Munawar Khan is a Pakistani politician and legal advocate who had been a Member of the Provincial Assembly of Khyber Pakhtunkhwa, from 2008 to May 2018 and from August 2018 to January 2023.

Personal life
He is an advocate by profession.

Political career
He ran for the seat of the National Assembly of Pakistan as an independent candidate from Constituency NA-27 (Lakki Marwat) in 2008 Pakistani general election but was unsuccessful. He received 100 votes and lost the seat to Humayun Saifullah Khan. In the same election, he was elected to the Provincial Assembly of the North-West Frontier Province as an independent candidate from Constituency PF-76 (Lakki Marwat-III) in 2008 Pakistani general election. He received 18,871 votes and defeated a candidate of Pakistan Muslim League (N) (PML-N).

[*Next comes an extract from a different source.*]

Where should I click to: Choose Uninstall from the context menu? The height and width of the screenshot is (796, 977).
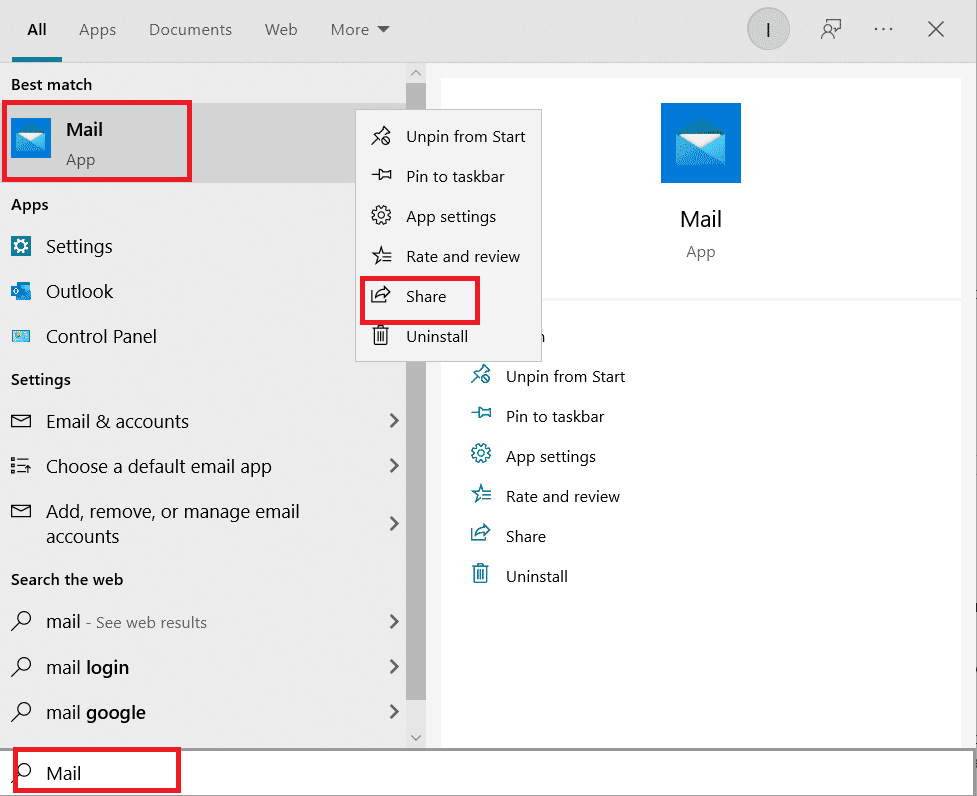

He was re-elected to the Provincial Assembly of Khyber Pakhtunkhwa as a candidate of Jamiat Ulema-e Islam (F) from Constituency PK-76 (Lakki Marwat-III) in 2013 Pakistani general election. He received 28,961 votes and defeated a candidate of PML-N.

He was re-elected to Provincial Assembly of Khyber Pakhtunkhwa as a candidate of Muttahida Majlis-e-Amal (MMA) from Constituency PK-91 (Lakki Marwat-I) in 2018 Pakistani general election.

References

Khyber Pakhtunkhwa MPAs 2013–2018
Jamiat Ulema-e-Islam (F) politicians
Khyber Pakhtunkhwa MPAs 2008–2013
Pakistani lawyers
Muttahida Majlis-e-Amal MPAs (Khyber Pakhtunkhwa)
Khyber Pakhtunkhwa MPAs 2018–2023
Living people
Year of birth missing (living people)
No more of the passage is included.